I'd rather avoid the copper and make the plants suffer a bit, which they don't seem to be -- it is my easiest and most successful tank. Not a spot of algae, all I do is provide was I stated above and once a week water changes. The trimming was very annoying, but with the slower growing Downoi spreading, that has become less of a problem. I've gotten rid of most of the Lud.Cuba which was the fastest growing. Still have some, will eventually take that out to let the Downoi fill up the front. 


Oh...I don't hatch BBS...I don't feed live foods...It's not something I can do. There are snails in my tanks, and if the loaches eat them, that's one thing - but I just can't make myself feed anything alive on purpose....

The tank has been extremely successful with the procedure I've been using; and I'll stick with "if it works, don't change it!" My 55 is much, much more trouble and it is on pressurized Co2!

----------


## TS168

Hi All,
From what i know this pellia or any other plant will turn brown or die when there a big swing in environment changes.

1. Most common cause is temperature. 
Especially if it is 1st grown in a chiller planted tank. And when you buy/bringg back and put into your planted tank? The possiblity of it turning brown is higher.

2. Water parameter. Such as PH, KH...

I have experience it afew time and now i try to put seperate them into different tank or container and let them stabilise 1st.

I even have a small portion i put in a small plastic container beside my tank, without any aeration. It is turn dark green n growing.

Infact this plant is very easy to grow once it stabilise.

So do not rush to grow it when you 1st got hold of this plant. Let it stabilise it if possible. I know it sound rather stupid.

TS

----------


## timebomb

> Here's my Pelia:


Wow, Deborah. That's a lovely tank. And your M. tenerum is so beautiful. Yours are growing the way I mentioned earlier, in concentric circles. You must be one accomplished aquatic gardener. Either that or your thumb is greener than mine  :Laughing: .




> The temp in my tank doesn't go below 76 F. and goes up to 80 F.


For the folks who can't figure out Fahrenheit, 76 F is 24.4 C and 80 F is 26.7 C. In other words, her tank is cold. Brrrrrr. I never had much success with M. tenerum but that's before I had the DIY Chiller. After seeing Deborah's tank, I intend to try again. 

Loh K L

----------


## Piscesgirl

Thank you Loh K L! I was thinking that 26 C = 76 F, and 28 C = 78 F  :Opps:  

That's why I didn't think temp had anything to do with his brown Pelia. 

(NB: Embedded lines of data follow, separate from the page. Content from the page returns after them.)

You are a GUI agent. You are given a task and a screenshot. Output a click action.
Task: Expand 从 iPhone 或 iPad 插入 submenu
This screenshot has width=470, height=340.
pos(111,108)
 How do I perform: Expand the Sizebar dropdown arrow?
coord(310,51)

That is my favorite tank, Loh K L, and it is easy as anything. My 55 gallon on the other hand  :Evil:  I have a lot of light on it though -- it's 29 gallons and I have 148 watts of compact flourescent light (10 K and 6700 K bulbs). I run a desk fan on the light fixtures so the don't get the tank too hot. 

We had a cool evening last night, and my house is at 70 degrees right now...brrrrrrrrr.  :Sad:  I like warmer temps. I think I was a tropical fish in a former life :P 

I really do believe that the Pelia prefers to be attached to something. I have a few pieces on the substrate that don't do as well.

----------


## timebomb

> We had a cool evening last night, and my house is at 70 degrees right now...brrrrrrrrr.

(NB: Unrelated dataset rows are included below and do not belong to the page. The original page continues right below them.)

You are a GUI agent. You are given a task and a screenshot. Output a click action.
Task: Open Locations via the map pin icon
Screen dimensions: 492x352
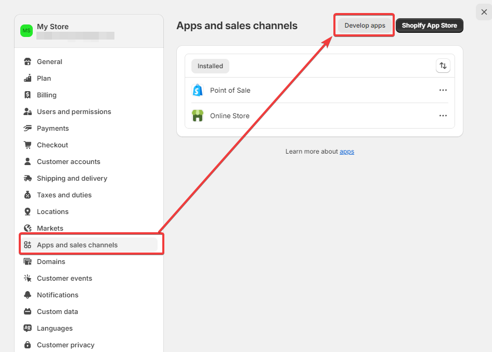coord(27,211)
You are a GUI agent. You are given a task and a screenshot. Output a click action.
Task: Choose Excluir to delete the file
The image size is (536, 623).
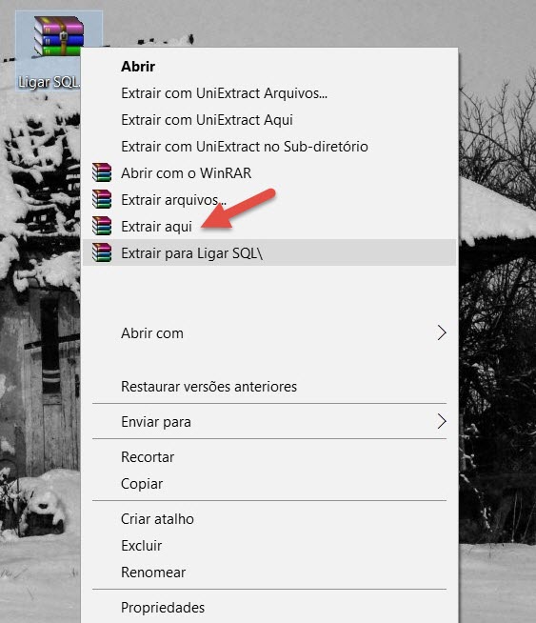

70 F is 21.1 C. At that sort of temperatures, we in Singapore freeze  :Laughing: .

Deborah, here's a useful web site that does conversions. I'll take note of what you said; I will tie the M. tenerum to something when I grow them again.

Loh K L

----------


## carlfsk

> Hi All,
> From what i know this pellia or any other plant will turn brown or die when there a big swing in environment changes.
> TS


Hi pal, I believe too it's because of the transition stage. The closest which I could put the blame on.

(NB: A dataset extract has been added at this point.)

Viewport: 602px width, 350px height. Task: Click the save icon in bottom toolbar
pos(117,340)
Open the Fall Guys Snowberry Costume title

It happens to mine which are bought from a chilled tank and planted in a non-chilled. It turns brown and died subsequently. Hope the surviving could climatized themselves well.

----------


## carlfsk

Side track a little. I bought a thermometer to test out the temperature of the tank water in my office which is air-conditioned. It reads about 26-27 degrees. This reading is the same as the tank in my house which is not air-conditioned. 

Anybody can explain this?

I would expect the water in the office to be colder, an attribute to the well-being of the pants.

Is the thermometer spoilt?

----------